Plokhii, 1924 tarihinde tanınan yeni anayasa ile devletin yeniden yapılanması konusunda yarı federasyon yapısına benzer bir sistem oluşturulduğunu, bu anayasa sistemi ile ülkenin bekası ve devamı için farklı etnik grupların beraberce yaşayacaklarının düşünüldüğü fakat bunun daha önceki imparatorlukların yaşamlarında rol oynayan aynı unsurların tekrarı olduğunu ileri sürmektedir.
Yazara göre; Sovyetler Birliğindeki Cumhuriyetlerin çoğunda kendi Cumhurbaşkanları ve Dışişleri Bakanları vardı ve demokrasi kısmen de olsa uygulanmakta idi. 1991 yılına gelinceye kadar dünya, Sovyet Sosyalist Cumhuriyetler Birliğinin gerçekte Ruslar tarafından yönetildiğinin farkında değildi. Ancak, her ne kadar yazar kitabında bu dönemde demokrasiden ve devlet yapısından söz etmiş olsa da, bize göre federasyon sistemi içerisinde Ruslaştırma Politikası had safhada uygulanmış ve Rus kültürü diğer milletlere empoze edilmeye çalışılmıştır. Yazar, Sovyetler Birliğinin çöküşünü aynen 20. yüzyılın ilk yarısında Osmanlı, Avusturya-Macaristan, Britanya, Fransa ve Portekiz İmparatorluklarının çöküşüne benzer sebeplerden meydana geldiğini ileri sürmüş ve bu nedenle 1991 de Sovyetler Birliğinin sona ermesini de "Son İmparatorluk" olarak kitabının başlığında kullanmayı uygun görmüştür.
Bu bağlamda yazar kitabında bundan sonra herhangi bir imparatorluğun kurulmasının mümkün olmadığını iddia etse de ancak günümüzde gerek ABD'nin, gerekse Rusya'nın farklı uygulamalarla bir nevi imparatorluk oluşturma peşinde oldukları kanaatindeyim.
Demokrasinin Gerekliliği
Sovyetler Birliğinin çökmesi konusunda Plokhii, ana sebep olarak yönetim sisteminde gerçek demokrasi kurallarının uygulanmamasının etkin bir rol oynadığını ileri sürmektedir. Bilindiği gibi 1985 senesinde Polit Büro Golbaçov'u Komünist Parti genel sekreterliğine getirdi. Ülkenin demokrasiye ve yeni devrimlere ihtiyacı vardı ve Gorbaçov köhne Sovyet sistemini canlandırabilmek için toplumsal reformlara girişti. Glasnost (Açıklık) ve Perestroyka (Yeniden yapılanma) Gorbaçov döneminin sembolleri oldu.

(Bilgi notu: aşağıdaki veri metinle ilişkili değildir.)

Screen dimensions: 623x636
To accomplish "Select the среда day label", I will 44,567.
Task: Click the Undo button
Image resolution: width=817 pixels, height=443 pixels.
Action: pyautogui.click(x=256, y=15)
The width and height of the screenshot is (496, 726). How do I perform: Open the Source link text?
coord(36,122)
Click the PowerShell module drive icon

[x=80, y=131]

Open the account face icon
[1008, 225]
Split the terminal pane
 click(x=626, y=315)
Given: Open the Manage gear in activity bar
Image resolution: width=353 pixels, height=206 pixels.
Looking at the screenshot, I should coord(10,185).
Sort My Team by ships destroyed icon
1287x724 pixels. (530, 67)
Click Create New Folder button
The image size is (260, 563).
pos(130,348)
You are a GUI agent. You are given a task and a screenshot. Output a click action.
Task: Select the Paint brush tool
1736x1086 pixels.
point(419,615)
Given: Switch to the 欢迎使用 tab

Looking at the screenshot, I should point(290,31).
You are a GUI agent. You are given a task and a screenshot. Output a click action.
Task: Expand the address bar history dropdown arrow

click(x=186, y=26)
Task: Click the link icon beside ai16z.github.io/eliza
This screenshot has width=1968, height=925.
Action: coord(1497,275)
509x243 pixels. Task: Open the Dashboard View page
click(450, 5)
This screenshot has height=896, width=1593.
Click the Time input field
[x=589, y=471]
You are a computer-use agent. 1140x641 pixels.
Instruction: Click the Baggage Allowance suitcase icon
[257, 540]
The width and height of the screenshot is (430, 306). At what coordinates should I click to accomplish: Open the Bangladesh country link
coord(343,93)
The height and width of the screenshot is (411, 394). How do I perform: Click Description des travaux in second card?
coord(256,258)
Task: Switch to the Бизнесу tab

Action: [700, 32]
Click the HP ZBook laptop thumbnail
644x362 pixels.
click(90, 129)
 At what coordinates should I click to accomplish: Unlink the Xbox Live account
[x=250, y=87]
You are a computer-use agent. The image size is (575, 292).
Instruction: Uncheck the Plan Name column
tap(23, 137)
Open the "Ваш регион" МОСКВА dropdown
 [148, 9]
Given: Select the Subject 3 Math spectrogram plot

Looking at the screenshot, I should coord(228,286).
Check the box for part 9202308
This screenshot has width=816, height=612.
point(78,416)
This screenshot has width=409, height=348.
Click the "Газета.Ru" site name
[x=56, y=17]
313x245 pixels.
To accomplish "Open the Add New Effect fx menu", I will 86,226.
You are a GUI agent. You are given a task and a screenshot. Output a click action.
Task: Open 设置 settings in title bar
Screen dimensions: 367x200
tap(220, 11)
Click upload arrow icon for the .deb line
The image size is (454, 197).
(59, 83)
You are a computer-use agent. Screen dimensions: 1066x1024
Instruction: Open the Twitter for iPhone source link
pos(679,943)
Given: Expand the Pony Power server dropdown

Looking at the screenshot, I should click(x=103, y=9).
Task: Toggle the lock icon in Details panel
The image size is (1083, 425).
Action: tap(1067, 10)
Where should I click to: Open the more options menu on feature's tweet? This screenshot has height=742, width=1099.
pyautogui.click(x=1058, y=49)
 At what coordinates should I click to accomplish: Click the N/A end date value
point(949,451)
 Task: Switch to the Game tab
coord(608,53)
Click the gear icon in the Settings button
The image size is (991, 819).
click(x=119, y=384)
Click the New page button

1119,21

Yine yazara göre; 1989 yılında Gorbaçov ülkede toplumsal demokrasi kriterlerinin yürürlüğe girmesi yönünde çalışmalar yaptığı sırada Rusya'da siyasiler, cumhuriyetlerin imparatorluk yükünü taşımaya hazır olup olmadıkları yönündeki bir soruya olumsuz cevap verebileceklerini öngöremediler. Bu bağlamda, cevap verip verememe konusunda sorunun çözümü ile ilgili olarak farklı cumhuriyetlerin imparatorlukta kalıp kalmama istekleri sorulduğunda hepsinin cevabı "Hayır" olmuştur.
Ayrılma Çabaları
2. Dünya Savaşından önce imparatorluktan ilk ayrılma çabaları Baltık Cumhuriyetleri Estonya, Letonya, Litvanya ve Ukrayna'nın batısında yaşandı. Ruslar 1939 da bu ülkelere güç kullanarak ve daha sonra da Molotov Anlaşmasıyla Sovyetler Birliğinde kalmalarını sağladılar. Birlikten ayrılmak isteyen Ukrayna'nın doğusu da aynı akıbetle karşılaştı. Plokhii bu olayları analiz ettiğinde, 1991'in son beş ayı içerisinde Baltık Cumhuriyetleri, Ermenistan ve Gürcistan demokrat liderlerin çabalarıyla bağımsızlıklarına kavuştular. Diğer cumhuriyetlerin eski yöneticileri ülkede hiçbir şey olmamış gibi yönetimin devamını sağlamış olsalar da Sovyetler Birliğindeki her cumhuriyet eski sınırlarını koruyarak 15 devlete bölündü. Sonuç itibariyle yazara göre; 1991'de ABD Başkanı George Bush'un Moskova'da silahsızlanmayla ilgili imzaladığı tarihi belge ve Sovyetler Birliği Başkanı Mihail Gorbaçov ile Birleşik Rusya Başkanı Boris Yeltsin arasında Sovyetler Birliğinin reforme edilmesi konusunda yapılan anlaşma, Ağustos 1991darbesine sebep olmuş ve Gorbaçov'un başkanlık görevinden istifa etmesi ise Sovyetler Birliğinin çöküşünün son noktası olmuştur.
Sonuç
Amerikalılar için bu çöküş beklenmeyen bir sonuç ve sürpriz gibi görülse de, dünyadaki durumun fazla değişmediği söylenebilir. Soğuk savaş döneminde dünya doğu ve batı bloku olarak ikiye ayrıldığı gibi günümüzde gerek Amerikalılar gerekse Ruslar görülmeyen bir ortaklık içerisinde başka ülkeleri klasik yöntemlerle değil yeni politik araçlar kullanarak paylaşma çabası içerisindedirler. Hali hazırda Amerika'nın neredeyse dünyanın her noktasında askeri üsleri bulunmaktadır. Ruslar için de aynı şey söylemek mümkündür. Türkiye'ye gelince; Rusya Federasyonunda yer alan Türk Cumhuriyetlerine Rus penceresinden bakılması gerekse de adı geçen cumhuriyetlerin bize çok yakın olan ana dillerini ve kültürlerini korumaları bile ülkemiz yönünden sorun teşkil eden konuların aşılmasına yardımcı olacaktır.